It’s Suddenly a Mystery Which EVs Will Qualify for a Tax Credit in 2024

New guidance on the Inflation Reduction Act’s “foreign entities of concern” provision didn’t do much to clarify things.

A Rivian and question marks.
Heatmap Illustration/Rivian

If you’re in the market for a new car and considering cashing in on the $7,500 federal tax credit for an electric vehicle, I have good news. Also bad news.

The good news is, starting January 1, the credit will be a lot easier to claim. You won’t need to meet a certain level of tax liability to qualify or wait for your tax refund. You can transfer the credit to the dealership and take $7,500 off the sticker price right then and there.

The bad news is that suddenly, nobody knows which — if any — EVs will qualify. On Friday, the Biden administration proposed additional guidelines limiting where the components in eligible EVs are allowed to come from. Those guidelines won’t be finalized until early next year. But all signs indicate that the list of qualifying vehicles is set to shrink.

These changes aren’t coming out of nowhere — they’re part of the way the EV tax credit in the Inflation Reduction Act was designed. Over time, the law phases in additional rules that ask more of automakers in terms of onshoring their production and supply chains and minimizing their reliance on China. Beginning in 2024, if a vehicle contains any battery components that were manufactured or assembled by what’s known as a “foreign entity of concern,” it will no longer meet the requirements for the tax credit. Beginning in 2025, the same rule applies to vehicles containing critical minerals that were extracted or processed by a foreign entity of concern.

What, exactly, is a foreign entity of concern? Under U.S. law, the term applies to a company that is “owned by, controlled by, or subject to the jurisdiction or direction of” North Korea, Russia, Iran, or, yes, China. But what constitutes ownership or control is somewhat fuzzy.

“The implications are enormous because right now, it seems as if every battery that's going into an electric vehicle has some material ties to China,” Jay Turner, a professor of environmental studies at Wellesley College and author of a book on the history of batteries, told me.

In the proposal published Friday, the Biden administration recommended three criteria for interpreting the rule that it hopes will further strengthen American manufacturing of EV components and help diversify supply chains:

1. If the company producing the battery component or mineral is headquartered or incorporated in China, or if the relevant production activities occur in China, the vehicle will not qualify for an IRA tax credit.

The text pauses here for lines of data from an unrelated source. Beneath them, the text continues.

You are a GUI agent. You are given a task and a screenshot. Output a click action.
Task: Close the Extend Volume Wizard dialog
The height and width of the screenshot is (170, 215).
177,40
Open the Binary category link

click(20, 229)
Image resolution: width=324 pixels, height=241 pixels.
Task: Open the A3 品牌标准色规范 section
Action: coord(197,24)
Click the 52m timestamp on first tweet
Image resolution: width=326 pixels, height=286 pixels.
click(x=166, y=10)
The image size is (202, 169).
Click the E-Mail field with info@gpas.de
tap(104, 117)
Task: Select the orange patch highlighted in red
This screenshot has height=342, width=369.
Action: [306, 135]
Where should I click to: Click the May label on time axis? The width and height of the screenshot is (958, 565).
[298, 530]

2. If China has a 25% or more voting interest, board control, or equity interest in the company producing the component or mineral, the vehicle will not qualify.

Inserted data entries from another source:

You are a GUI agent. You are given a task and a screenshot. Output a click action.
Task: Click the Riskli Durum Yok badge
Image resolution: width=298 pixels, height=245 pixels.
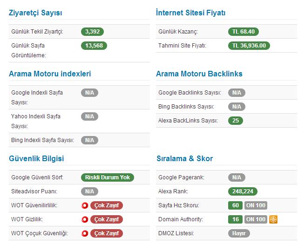click(x=108, y=177)
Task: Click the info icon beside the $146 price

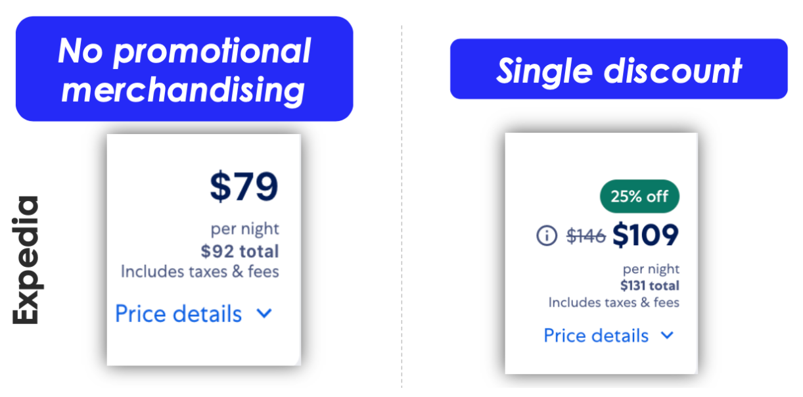Action: click(547, 235)
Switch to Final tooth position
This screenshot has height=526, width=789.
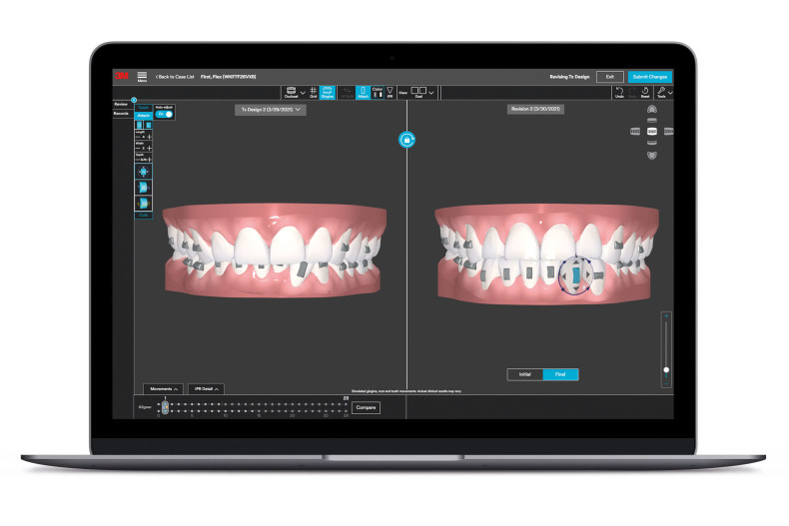(x=560, y=374)
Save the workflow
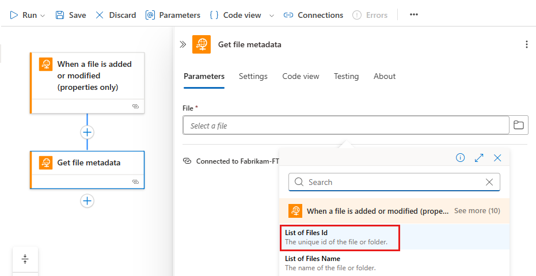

3. If a company licenses or contracts with a Chinese firm, and the license entitles the Chinese firm to “exercise effective control” over production, the vehicle will not qualify.

This is a strict interpretation that’s likely to knock some vehicles off the eligibility list. But in a series of meetings with reporters on Wednesday, officials from the Department of the Treasury and Department of Energy said they didn’t know which or how many vehicles would be affected. “Part of the goal here is to put out this rule, and then the auto companies are going to come back to us,” said Wally Adeyomo, Deputy Secretary of the Treasury. “And then we will know which cars qualify.”

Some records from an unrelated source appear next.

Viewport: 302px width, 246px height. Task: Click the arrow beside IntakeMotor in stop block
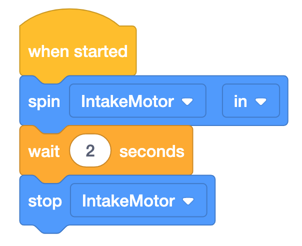coord(189,202)
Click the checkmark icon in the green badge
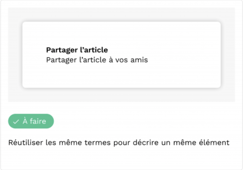Screen dimensions: 243x170 (x=16, y=122)
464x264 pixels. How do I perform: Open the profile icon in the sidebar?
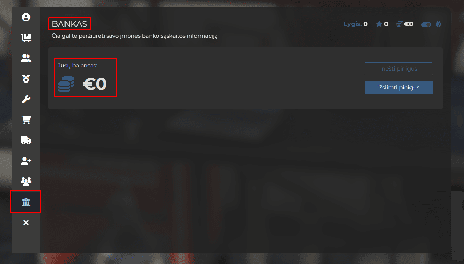click(26, 17)
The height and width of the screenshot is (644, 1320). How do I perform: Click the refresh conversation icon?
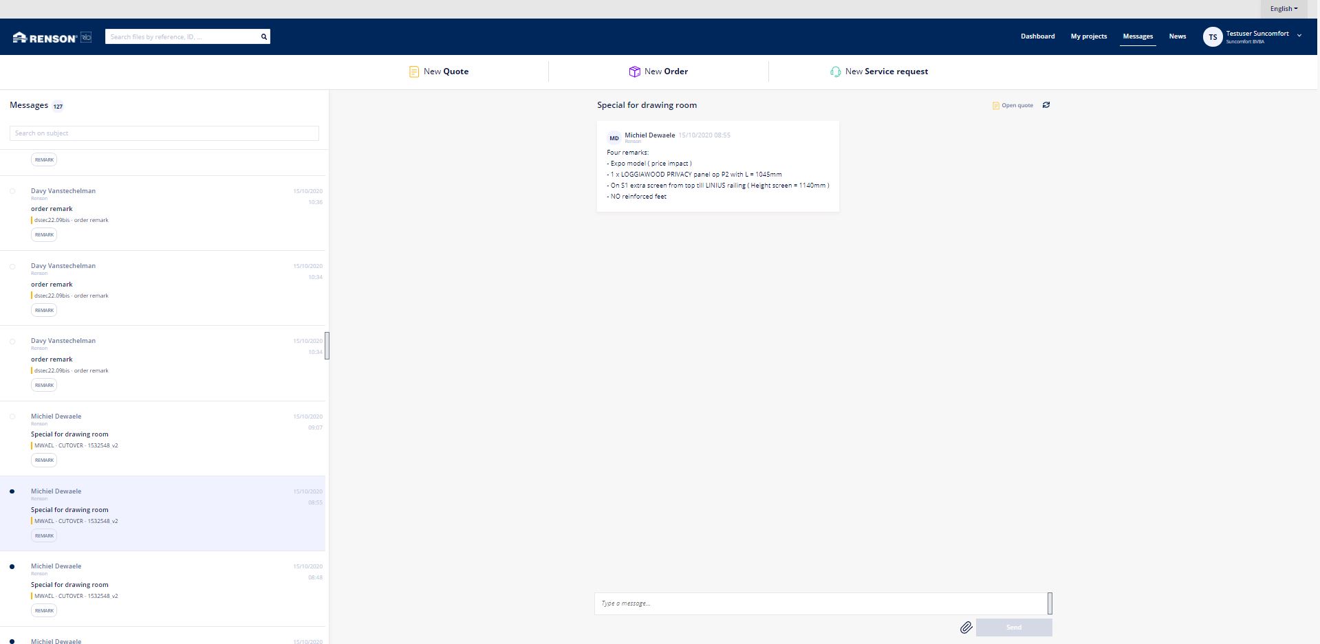pyautogui.click(x=1046, y=105)
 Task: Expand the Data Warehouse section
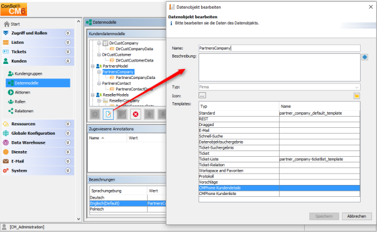(68, 142)
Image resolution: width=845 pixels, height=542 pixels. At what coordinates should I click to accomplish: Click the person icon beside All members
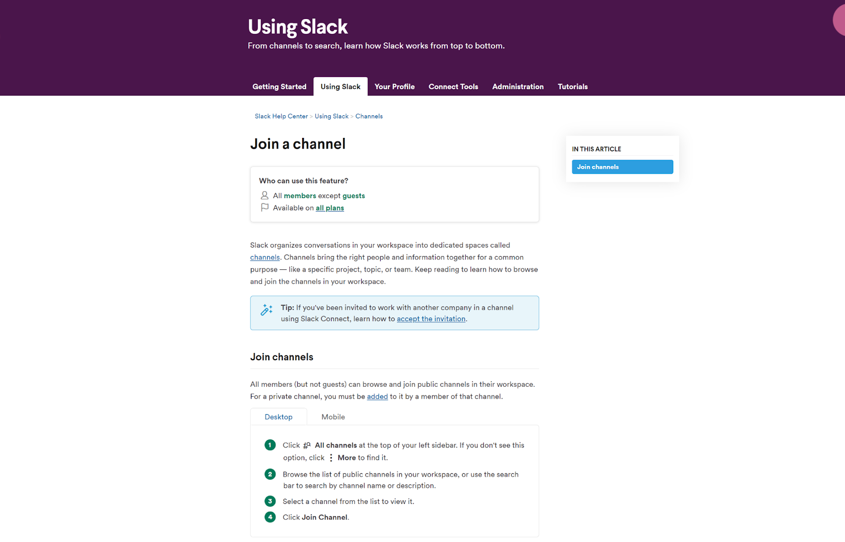click(x=264, y=195)
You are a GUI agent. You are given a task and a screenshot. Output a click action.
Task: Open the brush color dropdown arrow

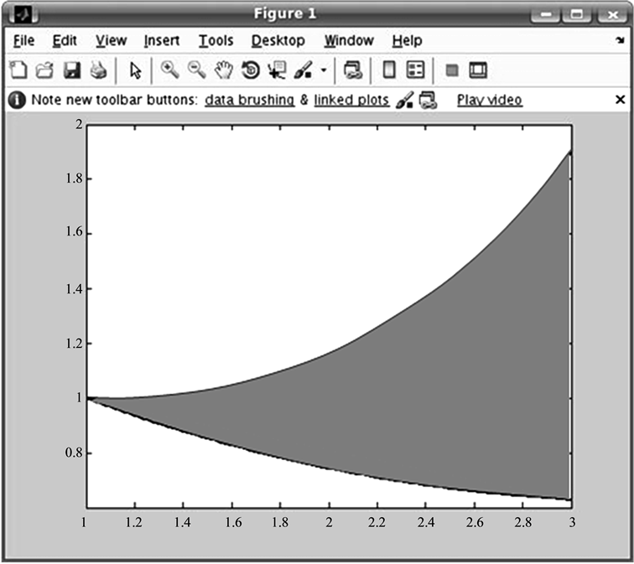pyautogui.click(x=324, y=71)
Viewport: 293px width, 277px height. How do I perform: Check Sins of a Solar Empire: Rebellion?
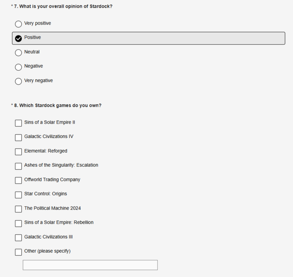point(18,223)
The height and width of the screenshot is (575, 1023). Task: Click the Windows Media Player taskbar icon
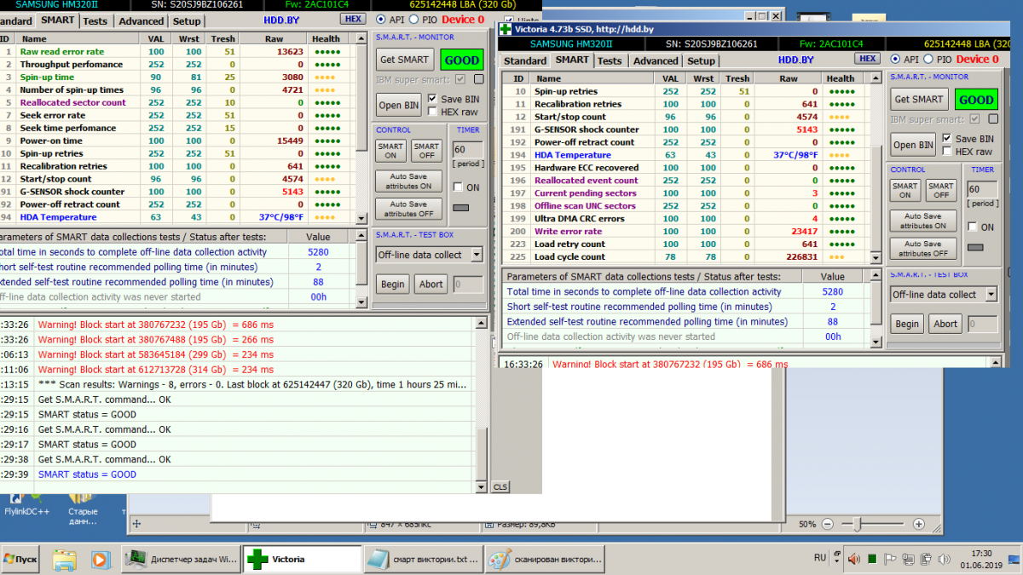point(101,560)
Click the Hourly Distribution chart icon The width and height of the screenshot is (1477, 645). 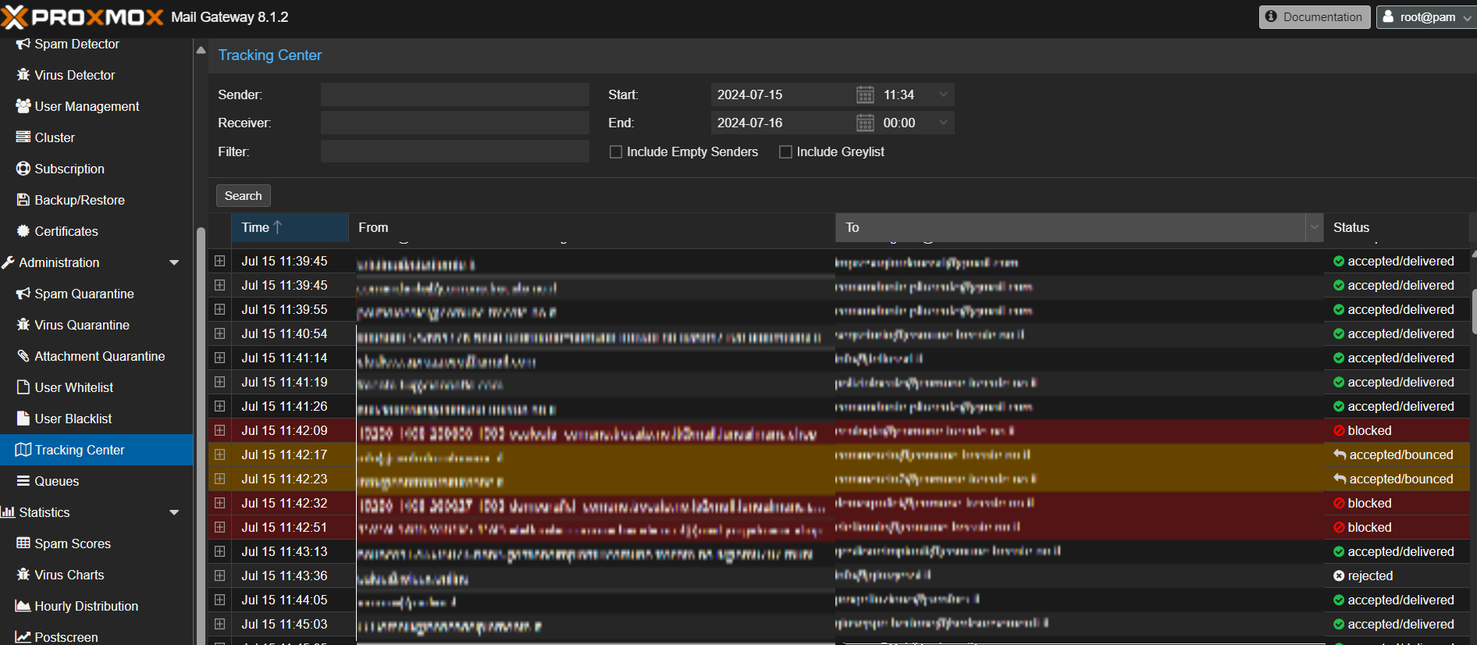click(x=23, y=606)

Automakers and EV experts have been anxiously awaiting guidance on the IRA’s foreign entities of concern provision. Adeyomo stressed that companies have been aware that these new rules would be coming ever since the law passed and have been making investments to ensure “that their cars would be able to qualify for this over the long term.”

Though it’s hard to fact check that claim, according to an EV supply chain database maintained by Turner and his students, at least 19 battery component factories have been announced in the U.S. and Canada since the passage of the IRA; none are yet operating, but automakers also have the option to buy components from U.S. trade partners. A report on the EV supply chain published by the International Energy Agency in 2022 notes that while China dominates cell component production, controlling 70% of capacity for cathodes and 85% of anodes, Japan and South Korea also had “considerable shares of the supply chain.”

Turner said it was conceivable that there will be models that qualify for the first phase of the rule beginning in January, which only applies to these battery components, but he was skeptical automakers would be able to continue qualifying in 2025, when the limits on critical minerals go into effect. “The further you get up the supply chain, the greater the exposure is to China,” he said. “It's not because China's got all of the critical minerals. It's that China has the processing facilities to turn those minerals into highly refined materials that are needed for the batteries.”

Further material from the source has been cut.